Tel hoeveel regels hieronder de tekenreeks "Expand" bevatten, waarbij hoofdletters en kleine letters van elkaar verschillen. Geef alleen dat aantal.

> [De regels]
------
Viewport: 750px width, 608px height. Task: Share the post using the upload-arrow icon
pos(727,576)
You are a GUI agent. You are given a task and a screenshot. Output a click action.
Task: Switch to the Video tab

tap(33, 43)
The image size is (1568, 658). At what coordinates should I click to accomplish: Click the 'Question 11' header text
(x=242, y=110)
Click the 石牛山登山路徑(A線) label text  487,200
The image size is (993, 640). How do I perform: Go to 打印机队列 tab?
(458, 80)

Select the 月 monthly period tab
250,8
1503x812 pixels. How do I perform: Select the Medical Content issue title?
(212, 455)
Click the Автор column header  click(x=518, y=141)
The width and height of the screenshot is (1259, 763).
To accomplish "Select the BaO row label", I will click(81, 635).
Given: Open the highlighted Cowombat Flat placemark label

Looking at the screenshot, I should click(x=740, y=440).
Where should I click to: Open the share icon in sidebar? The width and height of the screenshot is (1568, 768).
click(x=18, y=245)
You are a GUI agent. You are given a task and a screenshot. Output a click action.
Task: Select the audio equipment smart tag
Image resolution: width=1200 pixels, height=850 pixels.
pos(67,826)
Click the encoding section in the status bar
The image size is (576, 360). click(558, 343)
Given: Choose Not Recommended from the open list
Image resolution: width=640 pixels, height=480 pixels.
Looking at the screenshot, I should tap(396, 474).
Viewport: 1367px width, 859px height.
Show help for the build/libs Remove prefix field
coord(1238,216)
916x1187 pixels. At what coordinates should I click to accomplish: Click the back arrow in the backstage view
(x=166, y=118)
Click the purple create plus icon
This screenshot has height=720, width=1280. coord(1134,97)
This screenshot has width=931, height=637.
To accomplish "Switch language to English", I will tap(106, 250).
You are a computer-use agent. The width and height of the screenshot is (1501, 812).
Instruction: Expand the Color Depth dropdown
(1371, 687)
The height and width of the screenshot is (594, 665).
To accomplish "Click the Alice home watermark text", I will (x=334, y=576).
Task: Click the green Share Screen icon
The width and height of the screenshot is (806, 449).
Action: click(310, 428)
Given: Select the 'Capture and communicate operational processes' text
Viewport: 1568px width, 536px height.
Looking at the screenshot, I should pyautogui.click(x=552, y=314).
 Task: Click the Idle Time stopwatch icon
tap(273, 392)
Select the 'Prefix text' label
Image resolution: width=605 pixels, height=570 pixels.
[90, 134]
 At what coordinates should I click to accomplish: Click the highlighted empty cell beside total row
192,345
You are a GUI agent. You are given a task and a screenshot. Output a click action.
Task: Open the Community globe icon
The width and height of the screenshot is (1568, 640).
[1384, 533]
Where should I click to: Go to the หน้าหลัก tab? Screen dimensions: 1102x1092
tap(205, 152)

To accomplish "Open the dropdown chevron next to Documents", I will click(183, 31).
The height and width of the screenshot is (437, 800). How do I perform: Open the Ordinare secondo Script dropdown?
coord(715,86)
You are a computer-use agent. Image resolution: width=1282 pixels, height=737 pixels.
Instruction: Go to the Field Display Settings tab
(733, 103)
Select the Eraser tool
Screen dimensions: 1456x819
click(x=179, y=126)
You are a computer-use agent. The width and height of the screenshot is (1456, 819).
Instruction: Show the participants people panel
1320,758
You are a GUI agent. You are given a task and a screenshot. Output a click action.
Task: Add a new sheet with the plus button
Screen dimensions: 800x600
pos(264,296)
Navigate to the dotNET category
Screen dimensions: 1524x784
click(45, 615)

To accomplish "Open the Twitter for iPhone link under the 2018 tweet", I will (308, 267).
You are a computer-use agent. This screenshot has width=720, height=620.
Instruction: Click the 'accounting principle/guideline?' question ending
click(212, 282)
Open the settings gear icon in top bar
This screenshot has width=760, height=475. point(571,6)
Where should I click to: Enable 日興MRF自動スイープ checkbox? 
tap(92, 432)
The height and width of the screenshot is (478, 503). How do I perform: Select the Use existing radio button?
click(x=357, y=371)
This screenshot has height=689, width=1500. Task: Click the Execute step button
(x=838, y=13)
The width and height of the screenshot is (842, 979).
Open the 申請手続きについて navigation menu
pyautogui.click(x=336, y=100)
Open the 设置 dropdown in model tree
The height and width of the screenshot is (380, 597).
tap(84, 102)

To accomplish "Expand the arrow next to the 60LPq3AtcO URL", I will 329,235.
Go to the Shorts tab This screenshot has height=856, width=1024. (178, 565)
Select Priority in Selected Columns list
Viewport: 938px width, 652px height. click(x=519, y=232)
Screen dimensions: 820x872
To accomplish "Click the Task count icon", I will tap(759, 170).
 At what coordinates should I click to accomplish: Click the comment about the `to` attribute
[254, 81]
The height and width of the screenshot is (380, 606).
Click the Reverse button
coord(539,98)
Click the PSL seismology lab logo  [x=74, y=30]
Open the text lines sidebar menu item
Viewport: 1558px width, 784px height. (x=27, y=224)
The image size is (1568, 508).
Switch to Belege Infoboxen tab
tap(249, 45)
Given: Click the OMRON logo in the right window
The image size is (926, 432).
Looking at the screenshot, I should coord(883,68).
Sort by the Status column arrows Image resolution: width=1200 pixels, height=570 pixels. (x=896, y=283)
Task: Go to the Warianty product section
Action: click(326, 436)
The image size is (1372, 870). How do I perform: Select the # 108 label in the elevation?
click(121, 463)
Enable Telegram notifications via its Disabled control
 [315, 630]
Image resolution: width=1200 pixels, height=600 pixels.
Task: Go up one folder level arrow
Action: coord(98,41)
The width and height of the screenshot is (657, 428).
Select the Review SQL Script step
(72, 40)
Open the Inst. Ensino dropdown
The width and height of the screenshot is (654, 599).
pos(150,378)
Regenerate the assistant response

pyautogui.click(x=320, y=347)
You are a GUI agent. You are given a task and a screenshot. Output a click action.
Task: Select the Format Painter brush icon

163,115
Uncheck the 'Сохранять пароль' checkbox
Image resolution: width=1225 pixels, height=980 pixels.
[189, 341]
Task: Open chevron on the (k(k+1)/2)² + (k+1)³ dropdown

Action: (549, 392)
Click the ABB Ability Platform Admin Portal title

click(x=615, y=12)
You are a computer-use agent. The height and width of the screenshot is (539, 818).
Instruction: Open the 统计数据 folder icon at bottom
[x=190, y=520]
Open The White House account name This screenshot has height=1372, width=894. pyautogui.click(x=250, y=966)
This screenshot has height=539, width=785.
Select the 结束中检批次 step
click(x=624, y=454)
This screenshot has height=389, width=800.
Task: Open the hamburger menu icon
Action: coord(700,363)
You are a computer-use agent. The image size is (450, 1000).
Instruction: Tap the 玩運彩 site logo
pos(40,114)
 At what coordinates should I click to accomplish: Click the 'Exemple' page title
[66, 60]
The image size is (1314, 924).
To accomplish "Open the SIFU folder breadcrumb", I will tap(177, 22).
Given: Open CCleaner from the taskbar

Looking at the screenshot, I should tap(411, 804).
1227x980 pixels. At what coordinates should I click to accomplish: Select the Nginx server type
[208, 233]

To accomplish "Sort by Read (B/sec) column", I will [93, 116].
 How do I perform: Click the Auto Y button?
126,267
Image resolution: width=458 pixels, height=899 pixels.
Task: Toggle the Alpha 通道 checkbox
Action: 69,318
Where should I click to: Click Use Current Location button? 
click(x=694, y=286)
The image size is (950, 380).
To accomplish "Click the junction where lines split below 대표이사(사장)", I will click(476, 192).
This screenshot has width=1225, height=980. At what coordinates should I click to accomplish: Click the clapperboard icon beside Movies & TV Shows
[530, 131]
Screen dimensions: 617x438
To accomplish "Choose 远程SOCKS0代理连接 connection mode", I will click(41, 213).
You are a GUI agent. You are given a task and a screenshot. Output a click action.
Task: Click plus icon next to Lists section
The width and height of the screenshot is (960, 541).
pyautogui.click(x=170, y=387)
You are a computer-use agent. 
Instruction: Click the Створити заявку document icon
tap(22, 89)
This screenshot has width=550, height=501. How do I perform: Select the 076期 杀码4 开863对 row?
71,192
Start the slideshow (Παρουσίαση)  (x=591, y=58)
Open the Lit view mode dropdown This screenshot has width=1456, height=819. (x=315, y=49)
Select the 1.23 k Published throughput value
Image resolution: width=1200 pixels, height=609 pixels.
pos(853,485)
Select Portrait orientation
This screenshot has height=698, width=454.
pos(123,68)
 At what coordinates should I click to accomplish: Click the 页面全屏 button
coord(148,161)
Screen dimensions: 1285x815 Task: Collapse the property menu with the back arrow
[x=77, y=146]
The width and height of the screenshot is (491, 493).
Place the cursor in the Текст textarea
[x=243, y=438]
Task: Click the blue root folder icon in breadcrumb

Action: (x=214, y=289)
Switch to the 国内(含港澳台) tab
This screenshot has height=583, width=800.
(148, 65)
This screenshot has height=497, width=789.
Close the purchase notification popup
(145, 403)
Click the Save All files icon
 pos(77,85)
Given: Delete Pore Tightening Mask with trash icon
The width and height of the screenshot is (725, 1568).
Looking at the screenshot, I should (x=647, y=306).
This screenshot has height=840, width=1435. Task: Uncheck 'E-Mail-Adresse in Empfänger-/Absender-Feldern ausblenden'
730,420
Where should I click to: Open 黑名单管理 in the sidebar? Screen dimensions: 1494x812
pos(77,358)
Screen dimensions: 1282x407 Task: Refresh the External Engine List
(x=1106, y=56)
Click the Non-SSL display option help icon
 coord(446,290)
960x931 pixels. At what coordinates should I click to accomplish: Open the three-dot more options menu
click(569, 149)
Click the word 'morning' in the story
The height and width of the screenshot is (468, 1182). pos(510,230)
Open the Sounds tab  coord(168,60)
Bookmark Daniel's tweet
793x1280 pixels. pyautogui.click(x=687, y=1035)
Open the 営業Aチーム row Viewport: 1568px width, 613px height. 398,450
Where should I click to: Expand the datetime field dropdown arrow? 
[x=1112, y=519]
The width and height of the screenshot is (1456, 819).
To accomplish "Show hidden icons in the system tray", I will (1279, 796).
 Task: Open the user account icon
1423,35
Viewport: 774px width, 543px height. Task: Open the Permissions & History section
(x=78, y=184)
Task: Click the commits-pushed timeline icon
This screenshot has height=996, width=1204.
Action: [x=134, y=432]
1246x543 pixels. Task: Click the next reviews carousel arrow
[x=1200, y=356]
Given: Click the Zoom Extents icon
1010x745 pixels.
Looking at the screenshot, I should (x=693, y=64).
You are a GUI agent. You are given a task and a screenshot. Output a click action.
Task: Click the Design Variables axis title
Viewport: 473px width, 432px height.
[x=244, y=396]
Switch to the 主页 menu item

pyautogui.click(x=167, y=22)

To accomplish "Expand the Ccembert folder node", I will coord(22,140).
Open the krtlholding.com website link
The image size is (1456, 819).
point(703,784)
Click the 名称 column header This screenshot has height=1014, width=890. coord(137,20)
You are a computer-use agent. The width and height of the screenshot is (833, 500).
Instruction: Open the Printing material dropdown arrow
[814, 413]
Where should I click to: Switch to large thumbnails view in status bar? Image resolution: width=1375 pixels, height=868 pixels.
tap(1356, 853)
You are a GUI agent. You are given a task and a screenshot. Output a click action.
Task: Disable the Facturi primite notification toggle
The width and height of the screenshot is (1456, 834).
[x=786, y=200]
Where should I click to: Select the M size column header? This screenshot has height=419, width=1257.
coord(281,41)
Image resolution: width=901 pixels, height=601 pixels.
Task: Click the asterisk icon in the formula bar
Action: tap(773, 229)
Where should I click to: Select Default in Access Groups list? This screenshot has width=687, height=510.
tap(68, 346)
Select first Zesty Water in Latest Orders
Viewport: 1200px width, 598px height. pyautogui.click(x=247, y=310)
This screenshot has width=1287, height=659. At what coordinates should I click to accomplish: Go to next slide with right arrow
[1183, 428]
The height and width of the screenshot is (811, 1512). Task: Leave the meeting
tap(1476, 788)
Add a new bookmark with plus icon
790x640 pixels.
------
> [Geschreven antwoord]
4